En effet, cela peut paraître étonnant de nos jours, quand le fait de connaître personnellement des marathoniens n’a plus rien d’exotique, mais la pratique soutenue de la course en tant que phénomène social largement répandu n’existe que depuis environ un demi-siècle. Auparavant, courir pour le plaisir, en petite tenue de sport sauvagement improvisée, relevait de l’aberration athlétique, pratiquée seulement par quelques rares initiés. Il a ensuite fallu des pionniers en la matière, du nom de Noël Tamini, Kathy Switzer, Steve Prefontaine et Fred Lebow, afin d’œuvrer, de concert ou en individuel, à la démocratisation de ce qu’est désormais la plus populaire des disciplines. Un long chemin semé d’embûches que la narration par la voix à la fois calme et déterminée de Philippe Torreton retrace avec un minimum de pathos. Car c’est avant tout la satisfaction personnelle et quasiment spirituelle que chaque coureur est censé tirer de l’épreuve physique qui est mise à l’honneur ici, au rythme des hauts et des bas collectifs d’un sport toujours pas prêt de passer de mode.
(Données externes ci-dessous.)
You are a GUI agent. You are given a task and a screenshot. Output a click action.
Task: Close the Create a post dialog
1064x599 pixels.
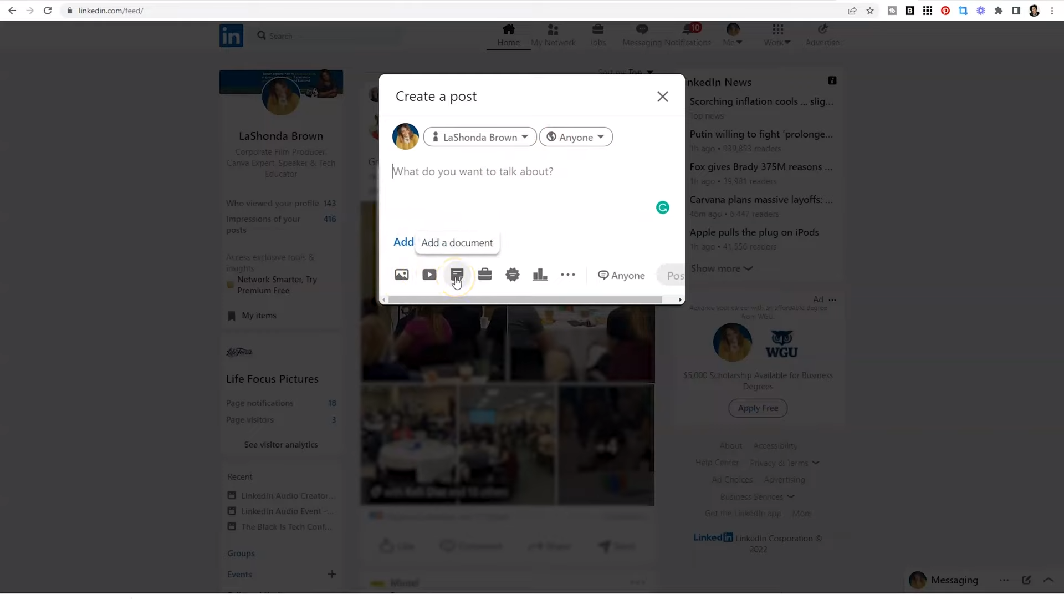point(662,97)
Plusieurs aspects de cette montée populaire en puissance sont traités par le documentaire avec une fluidité appréciable, qui ne borde heureusement pas à la superficialité. Les balbutiements au charme amateur des premières courses organisées entre amis dans les quartiers les moins touristiques de New York et du magazine spécialisé suisse réservé à un public confidentiel d’abonnés fous furieux ne sont ainsi que la première étape sur la longue distance qui a mené ce sport vers les enjeux économiques majeurs qui pèsent dorénavant sur lui. Ce constat est agencé progressivement par la narration, sans crier au méchant loup mercantile, mais sans négliger le côté financier non plus que toute activité tant soit peu populaire devra gérer à un moment ou un autre. La joie d’avoir accompli d’importantes avancées en termes d’émancipation des coureuses cohabite alors toujours un peu avec des revers plus ou moins sévères, illustrés d’une manière particulièrement parlante à travers l’arrivée au stade de Los Angeles du premier marathon féminin de l’Histoire olympique en 1984.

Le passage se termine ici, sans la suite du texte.